Tre anni di instabilità politica in Bulgaria
Con l’accordo di governo tra Gerb e Continuiamo il cambiamento sembrava finita l’instabilità politica che ha portato il Paese a svolgere cinque elezioni in due anni esatti. Tutto era iniziato con l’esito delle urne il 4 aprile 2021, quando i conservatori si erano confermati come prima forza, ma in uno scenario politico estremamente frammentato: dopo tre mesi di negoziati falliti per la formazione di un esecutivo, il presidente Radev aveva deciso il ritorno anticipato alle urne. La propaganda anti-sistema aveva premiato il movimento populista C’è un popolo come questo, fondato dallo showman Trifonov alle elezioni dell’11 luglio. Dopo altri quattro mesi di trattative fallimentari tra i partiti, il presidente Radev era stato costretto a convocare nuove elezioni anticipate per novembre dello stesso anno.
Il 14 novembre 2021 un quarto delle preferenze erano andate al partito anti-corruzione Continuiamo il cambiamento, scavalcando i conservatori di Gerb e relegando nell’ombra i populisti di Trifonov. Con l’appoggio proprio di queste due forze Kiril Petkov era stato nominato premier, per la prima volta con un senso di stabilità e programmazione per il futuro del Paese. Sotto la sua guida sono stati portati avanti i colloqui con la Macedonia del Nord per superare la disputa identitaria che bloccava da dicembre 2020 l’apertura dei negoziati per l’adesione di Skopje all’Ue. Proprio questo impegno è stato fatale a Petkov, anche se non gli ha impedito di portare a compimento la revoca del veto: prima il partito di Trifonov è passato all’opposizione e poi, il 22 giugno 2022, il governo è stato sfiduciato con una mozione presentata da Gerb.

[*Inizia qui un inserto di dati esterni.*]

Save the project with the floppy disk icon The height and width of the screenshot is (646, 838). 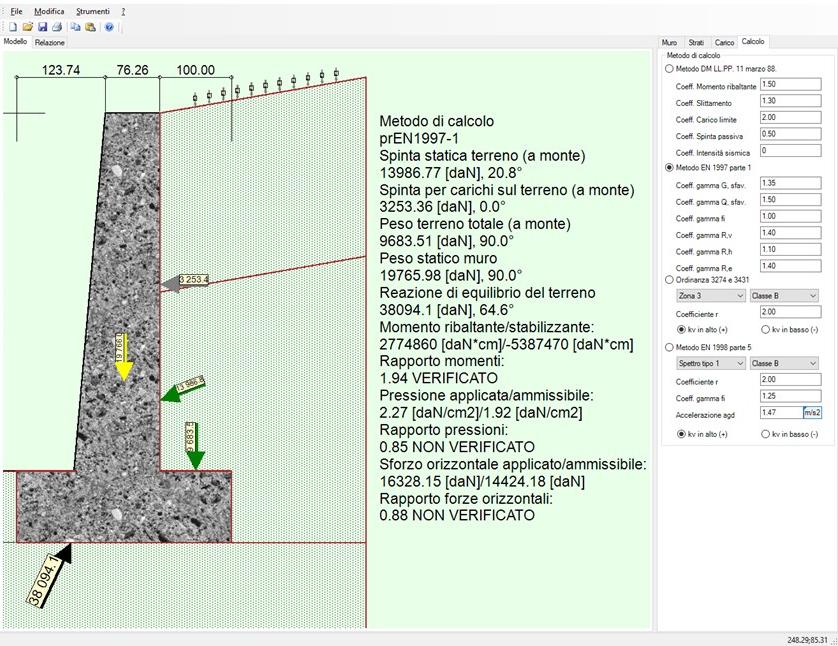coord(43,27)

Dopo un giro di consultazioni inconcludenti si è tornati al voto a ottobre, con il nuovo primo posto dell’ex-premier Borissov ma la solita incapacità di raggiungere un accordo di governo tra i partiti. Le ultime elezioni del 2 aprile 2023 hanno confermato l’ormai cronico stallo politico: le due formazioni più consolidate si sono ritrovate appaiate attorno al 25 per cento dei voti con i nazionalisti filo-russi e anti-europeisti di Vazrazhdane in ascesa. Anche per questo motivo è stata chiamata la politica di maggiore esperienza a livello europeo e – nonostante le grosse difficoltà a raggiungere un accordo tra la prima e la seconda forza politica – il rischio di scivolare verso il caos filo-russo e anti-europeista alle nuove elezioni ha convinto entrambi i partiti ad accettare un compromesso, rappresentato appunto dall’alternanza alla carica di premier e vicepremier nell’arco di 18 mesi di governo. Con il giuramento del nuovo governo il 6 giugno 2023 Denkov ha assunto subito il ruolo di primo ministro e Gabriel quello di vicepremier e ministra degli Esteri, che si sarebbero dovuti scambiare proprio in queste concitate settimane. E invece si guarda già alle seste elezioni in poco più di tre anni.